As a kid, I spent every other Thanksgiving with my pops his parents in Miami. Grandpa had a 27-foot Vega that we would take out into Biscayne Bay and if the wind was good we would hit Stiltsville by lunch and turn back for dinner. Every once and a while I would get a chance to jump over, cool off in the waves and grab the tiller for the ride back.
These days the boat is sold, Grandpa isn’t getting out on the Bay with Shake-a-Leg as much as he used to, but we’ve gotten Uncle David to get the ole fishing boat out of mothballs. Sydney caught the fishing bug this summer in Tolland, but the ocean is a whole ‘nother deal. He and David cast in and two minutes later pulled in a twelve inch black grouper (small by their standards, not Sydney’s). I pulled up a ten inch porgy, so David filleted it and threw it on his heavy tess line. Five minutes later that rod bent in half and David shouted “reel her in Sydney.”

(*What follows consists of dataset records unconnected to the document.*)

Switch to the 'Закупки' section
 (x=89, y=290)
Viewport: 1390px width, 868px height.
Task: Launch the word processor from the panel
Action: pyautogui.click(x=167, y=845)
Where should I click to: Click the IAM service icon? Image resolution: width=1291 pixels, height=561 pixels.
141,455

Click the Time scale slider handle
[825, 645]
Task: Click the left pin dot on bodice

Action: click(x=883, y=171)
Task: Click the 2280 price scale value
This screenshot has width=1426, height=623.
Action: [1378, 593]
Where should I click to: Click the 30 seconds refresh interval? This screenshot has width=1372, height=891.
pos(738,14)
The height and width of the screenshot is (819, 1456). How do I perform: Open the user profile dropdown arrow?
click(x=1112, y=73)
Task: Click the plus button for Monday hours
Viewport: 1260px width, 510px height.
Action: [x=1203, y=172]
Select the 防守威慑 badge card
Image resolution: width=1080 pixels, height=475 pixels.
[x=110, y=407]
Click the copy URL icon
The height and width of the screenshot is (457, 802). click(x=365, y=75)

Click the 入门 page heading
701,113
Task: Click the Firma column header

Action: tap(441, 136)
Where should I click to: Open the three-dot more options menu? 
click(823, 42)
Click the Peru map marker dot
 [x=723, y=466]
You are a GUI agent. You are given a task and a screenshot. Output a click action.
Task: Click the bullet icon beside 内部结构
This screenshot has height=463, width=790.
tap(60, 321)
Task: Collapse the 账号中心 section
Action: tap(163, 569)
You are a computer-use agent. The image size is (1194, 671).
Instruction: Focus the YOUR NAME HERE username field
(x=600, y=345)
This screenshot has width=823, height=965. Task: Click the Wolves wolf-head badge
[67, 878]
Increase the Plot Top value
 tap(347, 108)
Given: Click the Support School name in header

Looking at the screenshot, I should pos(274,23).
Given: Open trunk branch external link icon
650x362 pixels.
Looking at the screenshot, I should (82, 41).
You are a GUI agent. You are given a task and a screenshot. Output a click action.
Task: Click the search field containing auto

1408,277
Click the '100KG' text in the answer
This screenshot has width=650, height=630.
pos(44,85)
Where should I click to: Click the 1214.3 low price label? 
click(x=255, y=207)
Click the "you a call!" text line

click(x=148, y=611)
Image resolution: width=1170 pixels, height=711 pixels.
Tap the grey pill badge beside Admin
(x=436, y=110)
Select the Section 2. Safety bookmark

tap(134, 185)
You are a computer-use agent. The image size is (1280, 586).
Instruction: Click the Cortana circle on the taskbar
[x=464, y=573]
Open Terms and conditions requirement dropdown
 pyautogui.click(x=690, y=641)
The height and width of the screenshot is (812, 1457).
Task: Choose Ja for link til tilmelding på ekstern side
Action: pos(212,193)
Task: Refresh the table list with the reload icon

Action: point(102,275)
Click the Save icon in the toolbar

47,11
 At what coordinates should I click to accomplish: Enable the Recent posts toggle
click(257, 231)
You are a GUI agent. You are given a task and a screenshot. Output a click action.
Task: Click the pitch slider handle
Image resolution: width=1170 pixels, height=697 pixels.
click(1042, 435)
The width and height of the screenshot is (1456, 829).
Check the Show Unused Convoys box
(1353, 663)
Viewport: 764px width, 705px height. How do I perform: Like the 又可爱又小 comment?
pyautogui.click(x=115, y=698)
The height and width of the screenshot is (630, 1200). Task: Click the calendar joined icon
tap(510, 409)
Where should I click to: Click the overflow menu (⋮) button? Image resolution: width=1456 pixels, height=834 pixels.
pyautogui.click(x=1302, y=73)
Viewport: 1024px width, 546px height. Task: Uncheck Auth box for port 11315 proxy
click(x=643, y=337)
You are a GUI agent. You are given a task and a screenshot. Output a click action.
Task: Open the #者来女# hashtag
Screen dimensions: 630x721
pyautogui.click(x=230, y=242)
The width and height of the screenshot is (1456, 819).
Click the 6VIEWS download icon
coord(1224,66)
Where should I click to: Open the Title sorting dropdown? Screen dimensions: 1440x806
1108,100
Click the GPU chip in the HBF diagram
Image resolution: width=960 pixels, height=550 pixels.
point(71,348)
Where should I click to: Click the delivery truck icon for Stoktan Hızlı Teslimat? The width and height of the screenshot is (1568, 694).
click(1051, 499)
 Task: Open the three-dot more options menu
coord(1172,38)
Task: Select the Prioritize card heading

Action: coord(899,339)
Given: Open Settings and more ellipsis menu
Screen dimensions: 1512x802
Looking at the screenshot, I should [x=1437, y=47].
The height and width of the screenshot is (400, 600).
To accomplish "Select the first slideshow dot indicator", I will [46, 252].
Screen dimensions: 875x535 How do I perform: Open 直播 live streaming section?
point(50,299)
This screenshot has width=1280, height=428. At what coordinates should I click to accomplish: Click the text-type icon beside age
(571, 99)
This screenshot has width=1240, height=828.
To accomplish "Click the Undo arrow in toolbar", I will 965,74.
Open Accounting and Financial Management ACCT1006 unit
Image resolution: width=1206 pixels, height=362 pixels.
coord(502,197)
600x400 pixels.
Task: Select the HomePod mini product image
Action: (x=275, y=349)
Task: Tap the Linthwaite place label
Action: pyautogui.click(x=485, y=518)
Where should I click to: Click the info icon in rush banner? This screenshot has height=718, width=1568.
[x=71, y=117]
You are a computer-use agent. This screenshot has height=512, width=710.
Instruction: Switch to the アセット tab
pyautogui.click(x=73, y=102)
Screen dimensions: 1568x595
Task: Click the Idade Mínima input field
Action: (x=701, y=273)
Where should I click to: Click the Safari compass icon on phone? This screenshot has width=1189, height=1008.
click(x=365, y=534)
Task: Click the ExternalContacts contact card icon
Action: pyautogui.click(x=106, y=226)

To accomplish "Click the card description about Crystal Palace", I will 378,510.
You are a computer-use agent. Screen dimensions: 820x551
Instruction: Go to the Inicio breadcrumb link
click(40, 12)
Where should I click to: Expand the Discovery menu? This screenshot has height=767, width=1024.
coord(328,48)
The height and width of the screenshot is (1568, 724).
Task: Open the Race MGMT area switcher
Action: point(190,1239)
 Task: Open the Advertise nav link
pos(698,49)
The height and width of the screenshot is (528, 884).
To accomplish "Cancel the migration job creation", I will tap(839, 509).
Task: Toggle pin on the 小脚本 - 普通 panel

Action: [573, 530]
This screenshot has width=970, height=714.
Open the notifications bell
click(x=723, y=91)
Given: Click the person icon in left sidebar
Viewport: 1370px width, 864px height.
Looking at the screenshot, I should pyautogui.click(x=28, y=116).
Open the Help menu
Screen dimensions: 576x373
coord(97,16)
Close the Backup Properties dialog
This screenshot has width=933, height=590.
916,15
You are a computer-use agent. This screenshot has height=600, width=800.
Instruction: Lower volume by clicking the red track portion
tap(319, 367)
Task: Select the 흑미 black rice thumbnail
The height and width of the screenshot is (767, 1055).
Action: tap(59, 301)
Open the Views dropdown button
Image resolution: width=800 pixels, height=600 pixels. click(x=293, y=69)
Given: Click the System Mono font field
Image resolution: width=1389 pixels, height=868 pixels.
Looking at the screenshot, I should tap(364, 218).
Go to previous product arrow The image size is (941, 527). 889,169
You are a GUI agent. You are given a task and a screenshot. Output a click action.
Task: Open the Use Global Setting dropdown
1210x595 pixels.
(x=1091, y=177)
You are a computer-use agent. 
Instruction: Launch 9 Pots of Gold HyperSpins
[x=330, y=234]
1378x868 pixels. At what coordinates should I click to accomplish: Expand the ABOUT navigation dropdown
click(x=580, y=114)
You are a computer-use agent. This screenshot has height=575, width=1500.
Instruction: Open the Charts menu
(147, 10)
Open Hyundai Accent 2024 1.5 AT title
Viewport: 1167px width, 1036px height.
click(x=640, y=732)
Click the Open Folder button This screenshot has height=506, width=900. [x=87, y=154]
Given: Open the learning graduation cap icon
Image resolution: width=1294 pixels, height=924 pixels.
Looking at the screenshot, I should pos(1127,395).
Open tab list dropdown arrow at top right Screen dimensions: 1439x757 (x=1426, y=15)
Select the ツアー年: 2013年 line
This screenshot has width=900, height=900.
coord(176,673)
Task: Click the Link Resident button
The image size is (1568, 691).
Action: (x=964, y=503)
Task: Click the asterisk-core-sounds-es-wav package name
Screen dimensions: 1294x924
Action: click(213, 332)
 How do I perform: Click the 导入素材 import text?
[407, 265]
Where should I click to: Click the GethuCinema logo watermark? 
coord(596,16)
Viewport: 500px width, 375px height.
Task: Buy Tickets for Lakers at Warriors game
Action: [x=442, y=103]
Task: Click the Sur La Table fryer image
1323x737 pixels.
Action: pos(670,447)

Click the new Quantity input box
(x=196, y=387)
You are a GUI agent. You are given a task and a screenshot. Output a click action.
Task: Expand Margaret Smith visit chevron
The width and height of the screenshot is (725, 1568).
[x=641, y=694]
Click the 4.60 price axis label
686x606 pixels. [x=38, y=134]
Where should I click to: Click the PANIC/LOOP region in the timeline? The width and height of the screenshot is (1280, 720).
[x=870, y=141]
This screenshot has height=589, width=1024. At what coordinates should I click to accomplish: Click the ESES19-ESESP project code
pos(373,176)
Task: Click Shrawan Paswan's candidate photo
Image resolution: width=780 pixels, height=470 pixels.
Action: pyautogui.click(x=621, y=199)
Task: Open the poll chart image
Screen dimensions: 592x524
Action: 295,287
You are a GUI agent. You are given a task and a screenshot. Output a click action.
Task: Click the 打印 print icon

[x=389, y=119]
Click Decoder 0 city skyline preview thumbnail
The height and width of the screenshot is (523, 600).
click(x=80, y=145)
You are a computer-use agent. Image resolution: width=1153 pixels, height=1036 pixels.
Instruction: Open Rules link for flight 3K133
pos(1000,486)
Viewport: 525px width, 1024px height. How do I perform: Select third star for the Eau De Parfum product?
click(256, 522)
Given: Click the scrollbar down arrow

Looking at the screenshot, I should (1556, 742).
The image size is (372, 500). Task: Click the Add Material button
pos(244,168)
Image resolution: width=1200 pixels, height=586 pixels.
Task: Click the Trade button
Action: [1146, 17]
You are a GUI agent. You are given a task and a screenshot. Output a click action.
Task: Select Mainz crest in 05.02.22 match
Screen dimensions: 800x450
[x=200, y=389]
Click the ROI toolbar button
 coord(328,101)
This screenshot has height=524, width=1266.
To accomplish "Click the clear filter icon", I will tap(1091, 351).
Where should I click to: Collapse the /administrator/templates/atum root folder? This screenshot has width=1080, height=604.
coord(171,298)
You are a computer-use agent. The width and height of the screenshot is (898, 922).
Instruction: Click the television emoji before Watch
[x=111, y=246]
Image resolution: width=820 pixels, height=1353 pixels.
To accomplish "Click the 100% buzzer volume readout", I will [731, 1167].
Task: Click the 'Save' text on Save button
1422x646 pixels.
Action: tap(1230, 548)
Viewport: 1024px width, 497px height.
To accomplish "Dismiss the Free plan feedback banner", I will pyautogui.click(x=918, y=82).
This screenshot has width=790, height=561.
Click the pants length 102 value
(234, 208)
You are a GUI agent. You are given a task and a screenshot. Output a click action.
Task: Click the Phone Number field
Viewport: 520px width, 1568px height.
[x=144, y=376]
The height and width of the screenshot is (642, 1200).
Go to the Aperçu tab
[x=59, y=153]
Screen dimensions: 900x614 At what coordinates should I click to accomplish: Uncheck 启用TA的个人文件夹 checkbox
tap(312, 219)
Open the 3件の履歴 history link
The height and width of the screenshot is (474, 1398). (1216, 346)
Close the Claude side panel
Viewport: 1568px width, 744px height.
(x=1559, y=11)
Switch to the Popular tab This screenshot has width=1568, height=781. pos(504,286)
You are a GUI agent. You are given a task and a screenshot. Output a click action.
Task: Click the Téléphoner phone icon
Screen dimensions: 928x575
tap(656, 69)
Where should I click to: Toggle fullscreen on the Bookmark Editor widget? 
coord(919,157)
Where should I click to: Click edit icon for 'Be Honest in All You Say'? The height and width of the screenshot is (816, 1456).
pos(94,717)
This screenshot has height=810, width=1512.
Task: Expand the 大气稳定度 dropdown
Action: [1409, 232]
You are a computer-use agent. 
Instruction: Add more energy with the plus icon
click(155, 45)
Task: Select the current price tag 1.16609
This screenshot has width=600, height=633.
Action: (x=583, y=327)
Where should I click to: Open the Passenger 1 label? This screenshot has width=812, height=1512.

Now David is 6’3”, 250 in his skinny jeans and he was straining. That’s when we noticed the yellow tipped fins off the shoals. He handed me the rod and that baby started running. Barracuda? Scuba diver? The bottom? One flip later and David knew we had a lemon shark and it wasn’t gonna be small. Thirty minutes of reelin’ while Sydney shuffled off to the far end of the boat to watch and David (and my new brother-in-law) spelling me and we had that six foot, sharp-teethed, beautiful creature parallel to the boat. We snapped a few shots, David cut the line and within minutes we saw another fin two hundred yards off twice as tall as our new found friend. Thank goodness I hadn’t brought Sydney’s swimsuit.